Keep in mind that there is a much smaller change in the chosen fusion reaction A (atomic weight) than in the fission reaction. In this case it would be ~2.5 average A to 4 A (here the average weight between the reactants would apply) just as the average weight between the fission products would apply. * The difference between the fission reactant and products is much greater. The fusion binding energy change per A is greater, but there is a greater A change with Fission. The fusion D-T to He4 travels only a short distance on the curve (Y axis), while the fission travel distance on the curve is much greater. The greater slope on the fusion side before you approach Ni62 too closely, where the slope levels out, more than makes up for the distance traveled on the graph, especially for the Helium 4 product.

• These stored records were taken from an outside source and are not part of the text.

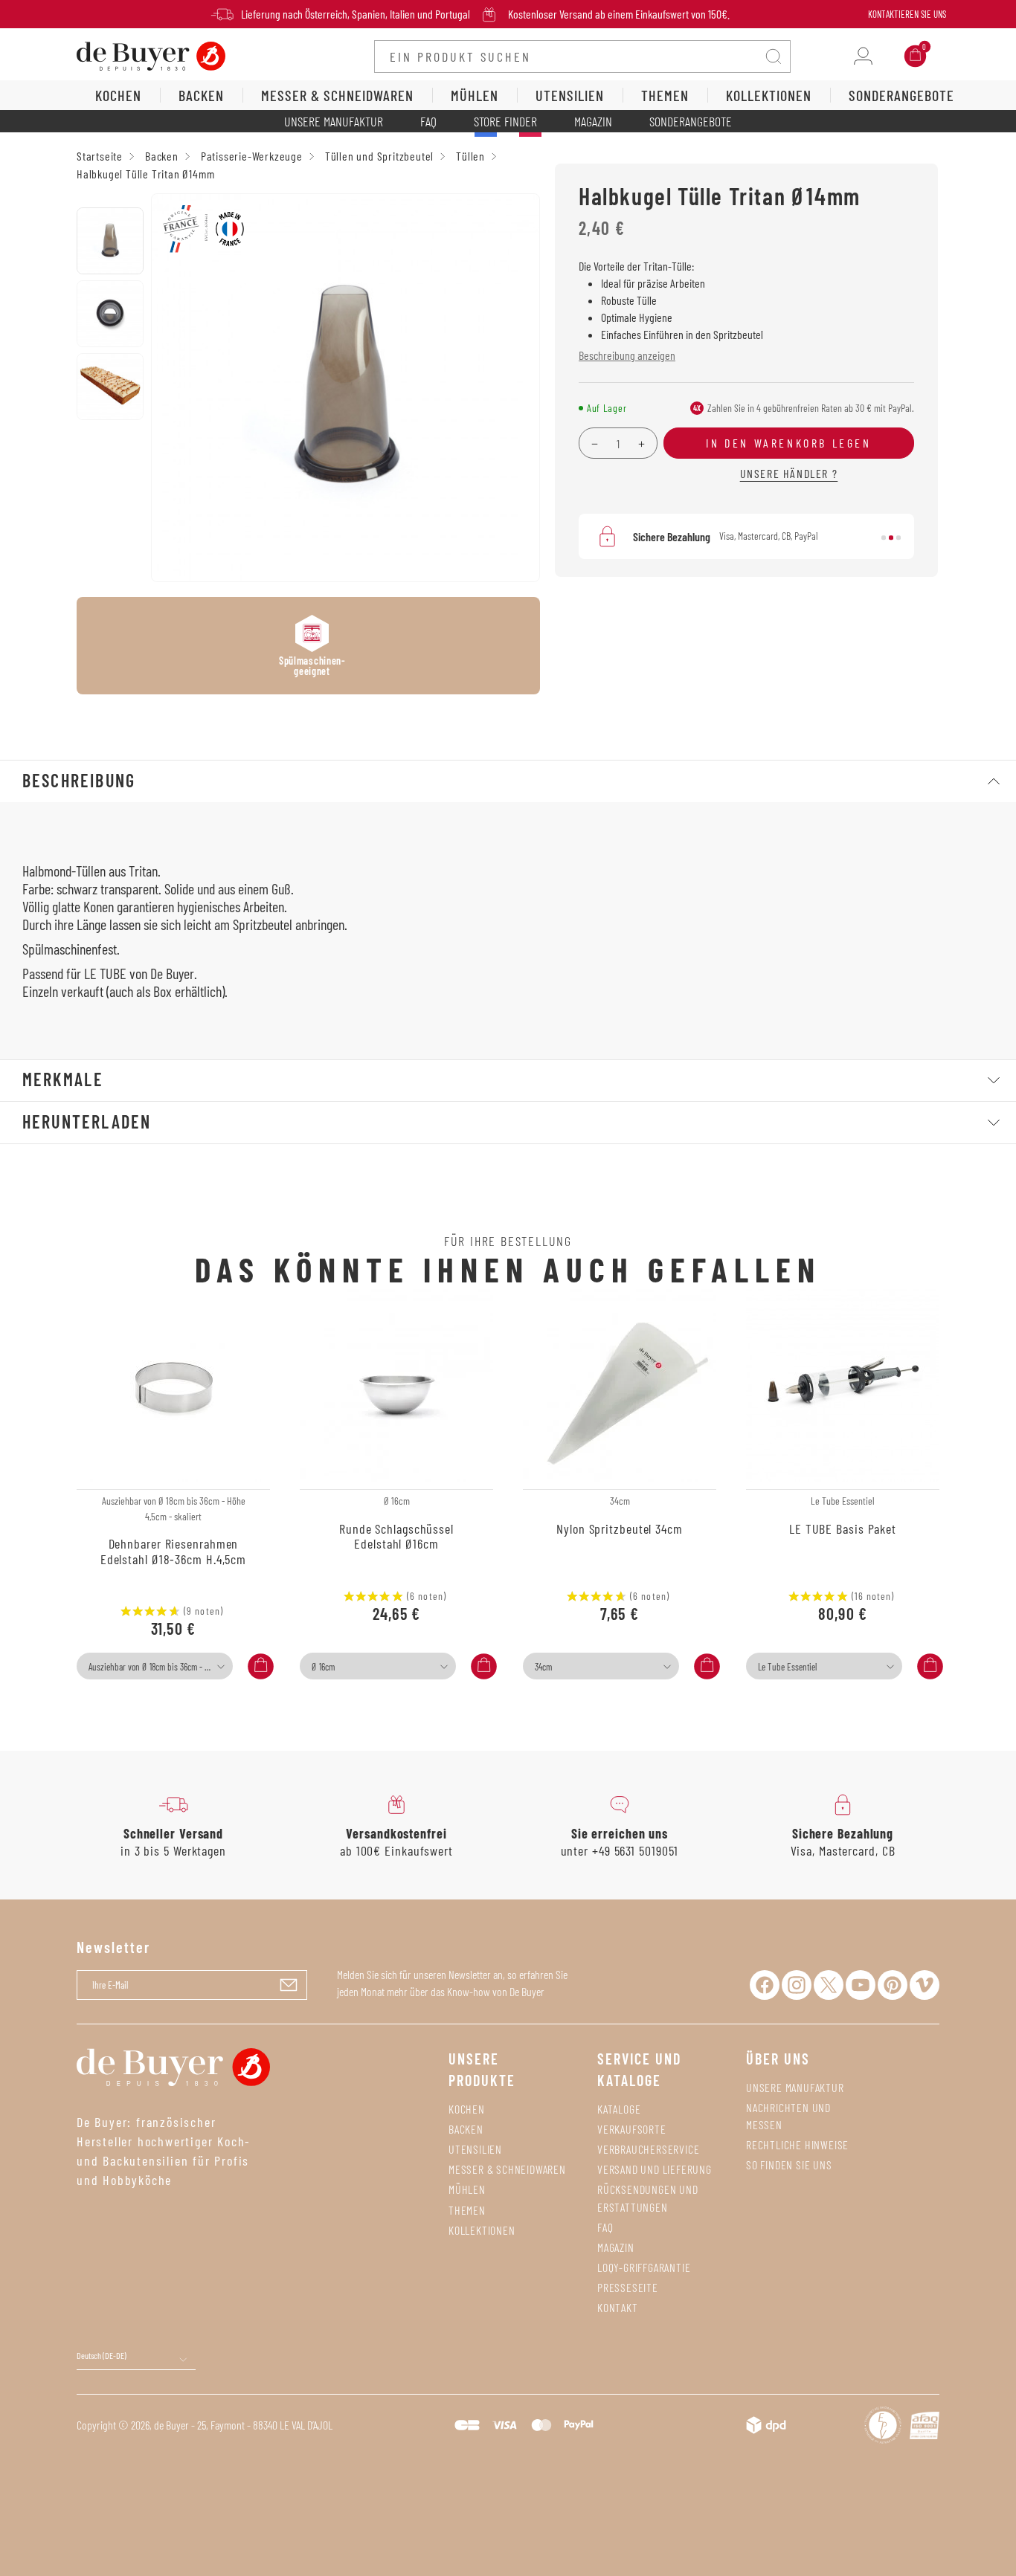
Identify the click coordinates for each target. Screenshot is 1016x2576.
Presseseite (627, 2287)
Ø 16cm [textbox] (323, 1667)
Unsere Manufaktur (333, 121)
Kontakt (617, 2307)
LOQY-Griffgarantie (643, 2267)
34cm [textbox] (543, 1667)
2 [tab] (891, 537)
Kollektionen (481, 2230)
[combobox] (155, 1666)
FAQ (428, 121)
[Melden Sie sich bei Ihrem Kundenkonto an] (863, 56)
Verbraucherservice (648, 2149)
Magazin (593, 121)
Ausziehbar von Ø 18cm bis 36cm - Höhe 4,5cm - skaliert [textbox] (159, 1667)
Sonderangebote (690, 121)
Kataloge (618, 2109)
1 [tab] (883, 537)
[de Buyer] (151, 54)
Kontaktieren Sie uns (907, 14)
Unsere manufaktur (795, 2087)
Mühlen (467, 2189)
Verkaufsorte (631, 2129)
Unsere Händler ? (789, 473)
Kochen (466, 2109)
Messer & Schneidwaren (507, 2169)
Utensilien (475, 2149)
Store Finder (505, 121)
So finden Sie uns (789, 2164)
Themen (467, 2210)
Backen (465, 2129)
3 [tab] (898, 537)
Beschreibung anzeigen (627, 355)
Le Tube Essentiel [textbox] (787, 1667)
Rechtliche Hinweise (797, 2144)
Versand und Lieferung (654, 2169)
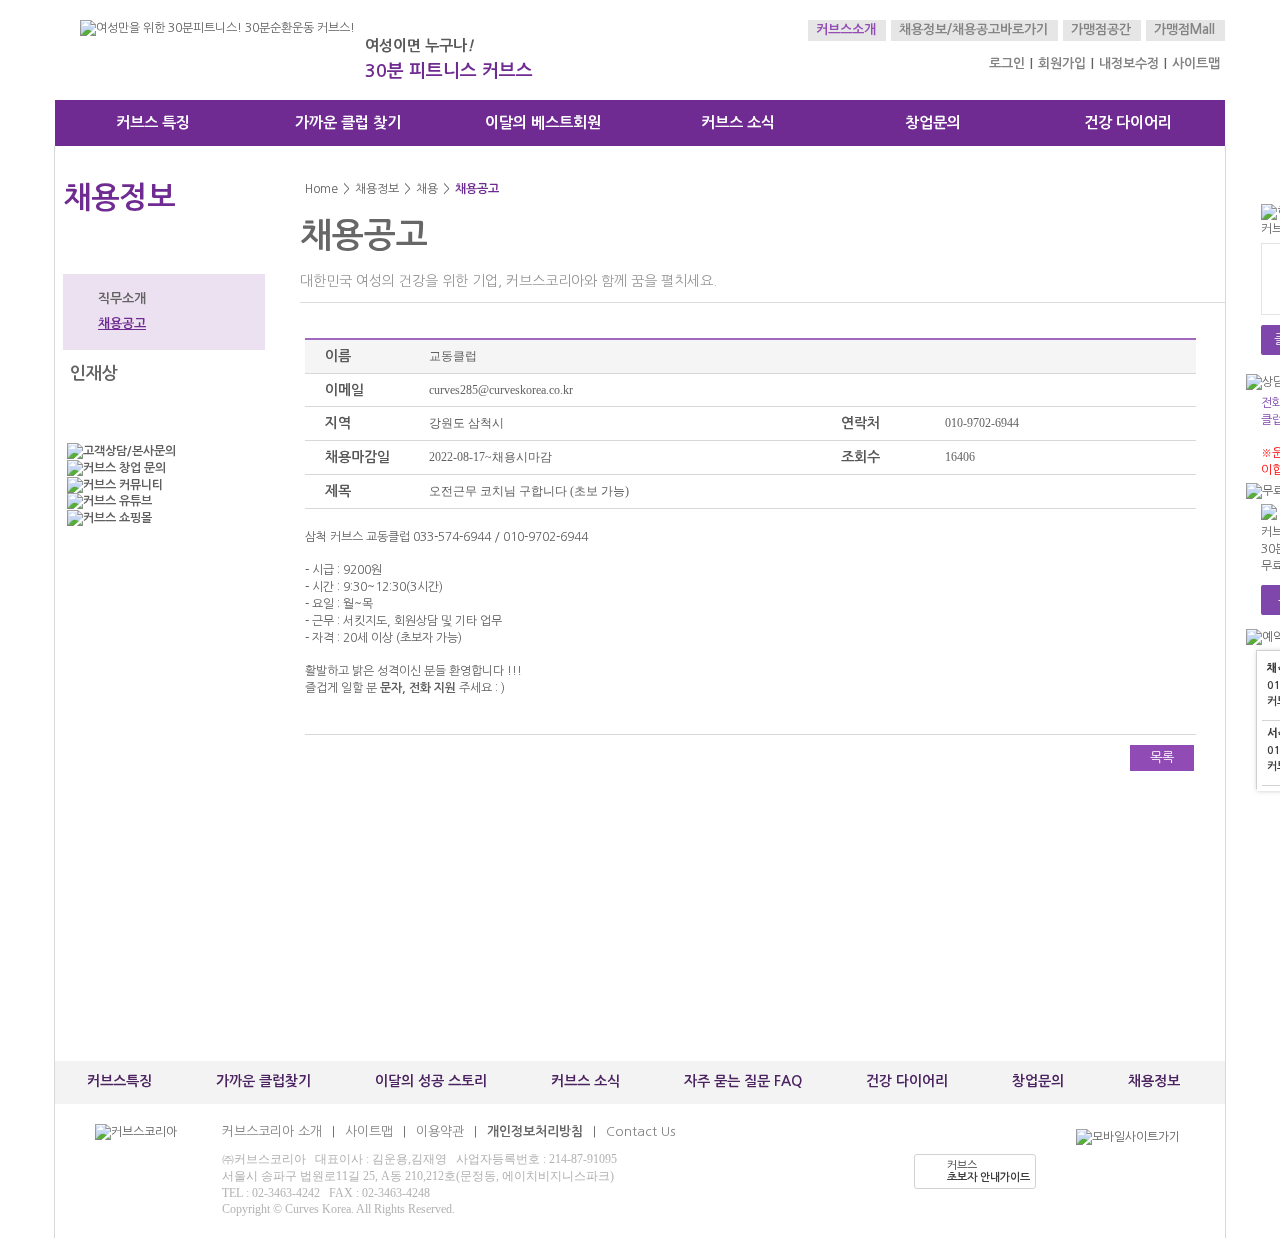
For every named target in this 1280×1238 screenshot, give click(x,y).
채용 (427, 189)
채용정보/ (925, 29)
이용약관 (440, 1131)
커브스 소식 (738, 122)
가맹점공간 (1101, 29)
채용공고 (122, 323)
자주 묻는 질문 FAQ (743, 1081)
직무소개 (122, 298)
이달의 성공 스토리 (431, 1081)
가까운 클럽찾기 (263, 1081)
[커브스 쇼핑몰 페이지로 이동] (160, 518)
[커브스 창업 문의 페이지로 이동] (160, 468)
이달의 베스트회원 (543, 122)
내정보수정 (1129, 63)
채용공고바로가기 (1000, 29)
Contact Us (640, 1131)
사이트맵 (1196, 63)
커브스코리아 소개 (272, 1131)
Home (321, 189)
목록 (1162, 757)
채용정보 (377, 189)
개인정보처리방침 (535, 1131)
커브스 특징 (153, 122)
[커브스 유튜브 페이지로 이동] (160, 501)
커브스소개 (846, 29)
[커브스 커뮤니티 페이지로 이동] (160, 485)
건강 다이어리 (1128, 122)
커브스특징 (119, 1081)
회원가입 (1062, 63)
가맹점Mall (1184, 29)
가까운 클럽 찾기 (348, 122)
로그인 (1007, 63)
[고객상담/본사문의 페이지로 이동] (160, 451)
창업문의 (933, 122)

http://hyperphysics.phy-astr.gsu.edu/hb ... ucbin.html

These energies are calculated per individual reaction or atoms. This extrapolates to energy per mole or energy per gram. It is all dependent on your point of view. One mole of uranium 235 releases more energy than one mole of D-T, but one gram of D-T releases more energy than one gram of Uranium235. Another way of saying this is that there are much fewer atoms of uranium in one gram compared to hydrogen isotopes and this accounts for the different perspectives.

*Note that we are talking about the nuclear binding energy per nucleon, or the potential energy of the isotope. In this case , while the neutron may be carrying a lot of kinetic energy, it is insignificant when talking about the binding energy because the neutron by itself carries almost no binding energy, or potential energy within this nuclear binding system in isolation (just like the proton or even the beta particle, the alpha particle is a more interesting situation).